Desde Demon’s Souls, a From Software continuou evoluindo esse novo gênero, o soulslike, até chegar a Sekiro: Shadows Die Twice, que foi a bola fora da curva. O Jogo do Ano de 2019 ainda era tão punitivo (ou mais) quanto seus irmão, mas era bem diferente deles em muitos aspectos. Aspectos esses que foram trazidos para Elden Ring, como pulo, um menor dano em quedas, um personagem mais ágil (mesmo com armadura completa), e terrenos menos planos e mais irregulares, como montanhas e declives. Mas não há como negar e os trailers já  evidenciavam isso: existe muito (muito mesmo) de Dark Souls em Elden Ring.

Dark Souls, é você?

E sinceramente? Miyazaki claramente não parece ter o menor problema com isso. O diretor já havia declarado outras vezes que Elden Ring seria “uma evolução natural de Dark Souls”, e é exatamente isso que vemos no jogo. Embora alguns queiram, de forma pejorativa, chamar Elden Ring de “Dark Souls 4” ou defini-lo como um “Dark Souls de mundo aberto”, bem… ele realmente é quase isso – e na verdade, esse é o seu brilho.
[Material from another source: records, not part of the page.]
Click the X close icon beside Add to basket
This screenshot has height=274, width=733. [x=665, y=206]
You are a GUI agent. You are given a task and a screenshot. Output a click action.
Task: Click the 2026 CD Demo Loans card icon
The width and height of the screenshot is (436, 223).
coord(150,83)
Seja conceitualmente, seja no sistema de magia, disposição do inventário e até mesmo nos NPCs enigmáticos, Elden Ring grita Dark Souls. Porém, ele conta com inovações o suficiente para, ainda assim, ser algo novo e interessante – mesmo para aqueles que já jogaram cada um dos “New Game Plus” de cada um dos Dark Sousl.

Conclusão

A conclusão a que chegamos nessas primeiras  impressões de Elden Ring não poderia ser outra: vai valer cada minuto da espera quando o jogo finalmente for lançado em 25 de fevereiro de 2022. Aqueles apaixonados pela fórmula souls, ficarão completamente apaixonados por esse mundo. E quanto àqueles que nunca se deram bem com a dificuldade punitiva dos jogos da From… quem sabe você não se sinta mais estimulado sabendo que existe um mundo enorme para se preparar antes de ir para o confronto?